Pulled off the eggs and noticed the sausage split on most of them. I think the next time I will make the outside coating thicker...more sausage...that HAS to be a good thing  The temp was closer to 300-350* and that has to be lowered too. The whole things new to me, quite a learning curve ahead of me.  



They are tastey. Serve them hot or cold. I will do them again.


----------



## DATsBBQ (Nov 29, 2006)

Looks great. I made ABT once for the wife and me. She ain't big on Jalapenos so I got em all. Now I just make a couple for me when I do them. Have to try the Scotch Fatties. Sounds better that an McSausage if you know what I mean.


----------



## Nick Prochilo (Nov 29, 2006)

Hey GH, split or not I'll bet they were great!


----------



## john a (Nov 29, 2006)

Learnings half the fun. I'm guessing indirect heat, about how long?

Thanks


----------



## LarryWolfe (Nov 29, 2006)

Good Eats, GH!!!


----------



## bigwheel (Nov 29, 2006)

Well I think this thread is along the lines of trying to turn a sows ear into a silk purse. I mean who would want to stumble into the kitchen on a cold frosty morn to find the little bride had prepared hard boiled eggs with sausage balls? Sounds like a good way to get backhanded to me. They should be taught to do the sausage into patties..eggs over medium..ho made fried tates and Ranch Style beans...Pet Milk Gravy and Ballard's biscuits with plenty of real cow butter.  Now that be a meal fittin for a King and/or Queen...and if you examine the basic raw ingredients for the Scotch egg deal already assembled your half way home to doing the right thang.  Tell me whut you think? Thanks. 

bigwheel


----------



## Bruce B (Nov 29, 2006)

ScottyDaQ said:
			
		

> Looks great !
> 
> BTW, toothpicks ain't needed if you have enough bacon. LOL!
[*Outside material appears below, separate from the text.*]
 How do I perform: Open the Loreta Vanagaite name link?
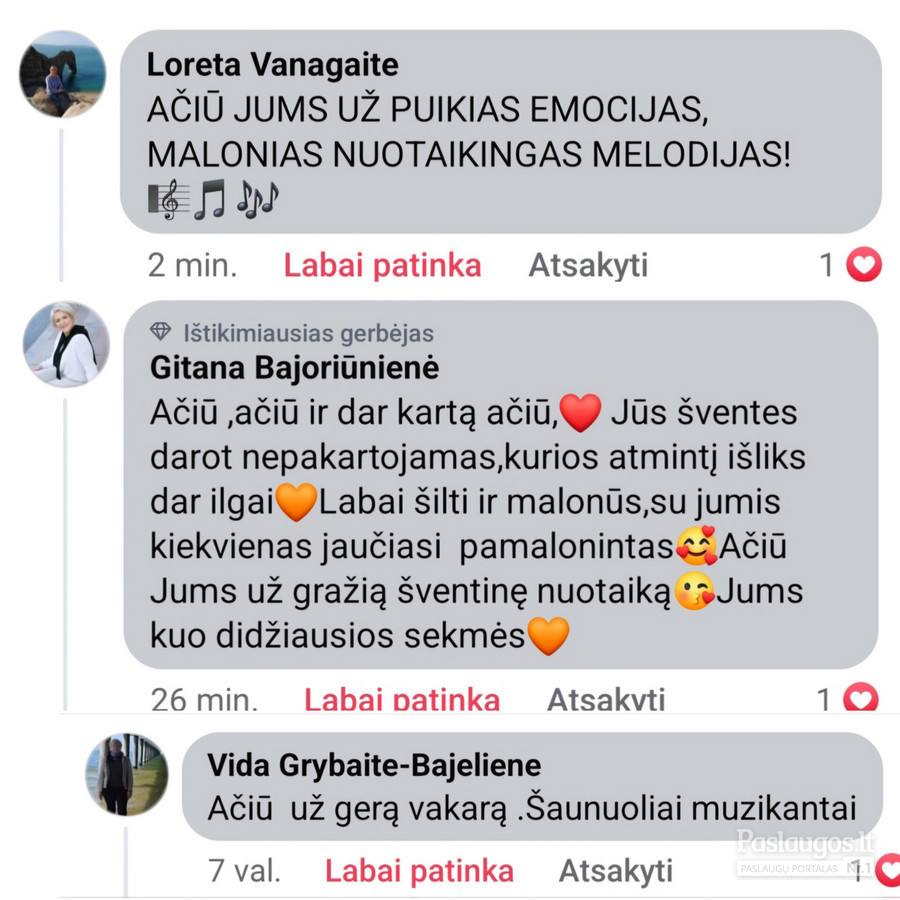tap(273, 64)
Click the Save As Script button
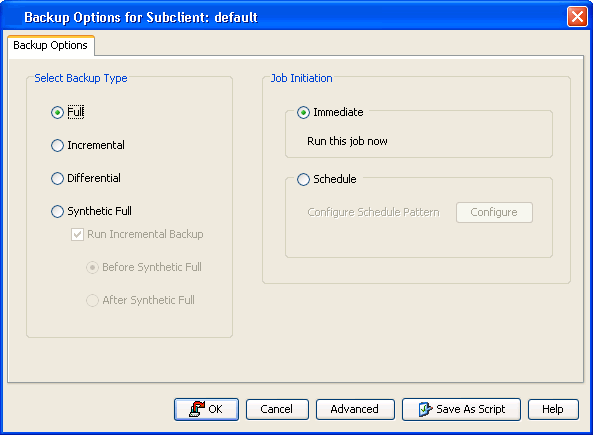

Can you ever really have "enough" bacon?


----------



## Green Hornet (Nov 29, 2006)

For dinner I made a couple t bones and yelow squash, baked potato,sliced portabello and forgot to put the dang card in the camera. Took lots of pics but not one to post  It was good. used a hardwood lump called "Western" from Albertsons. Cooked the eggs from about an hour or so.Indirect.


----------



## Nick Prochilo (Nov 29, 2006)

bigwheel said:
			
		

> Well I think this thread is along the lines of trying to turn a sows ear into a silk purse. I mean who would want to stumble into the kitchen on a cold frosty morn to find the little bride had prepared hard boiled eggs with sausage balls? Sounds like a good way to get backhanded to me. They should be taught to do the sausage into patties..eggs over medium..ho made fried tates and Ranch Style beans...Pet Milk Gravy and Ballard's biscuits with plenty of real cow butter.  Now that be a meal fittin for a King and/or Queen...and if you examine the basic raw ingredients for the Scotch egg deal already assembled your half way home to doing the right thang.  Tell me whut you think? Thanks.
> 
> bigwheel



If that's tha way you like it, great! I think the scotch egg thing, smoked, would be a great thing to try!


----------



## Puff1 (Nov 29, 2006)

Nick Prochilo said:
			
		

> bigwheel said:
> 
> 
> 
> ...


I agree Nick  
But it seems a ho is making fried tates


----------



## Finney (Nov 30, 2006)

Scotch Fatties look good GH.


----------



## Cliff H. (Nov 30, 2006)

Looks like your roadside find cleaned up real nice.


----------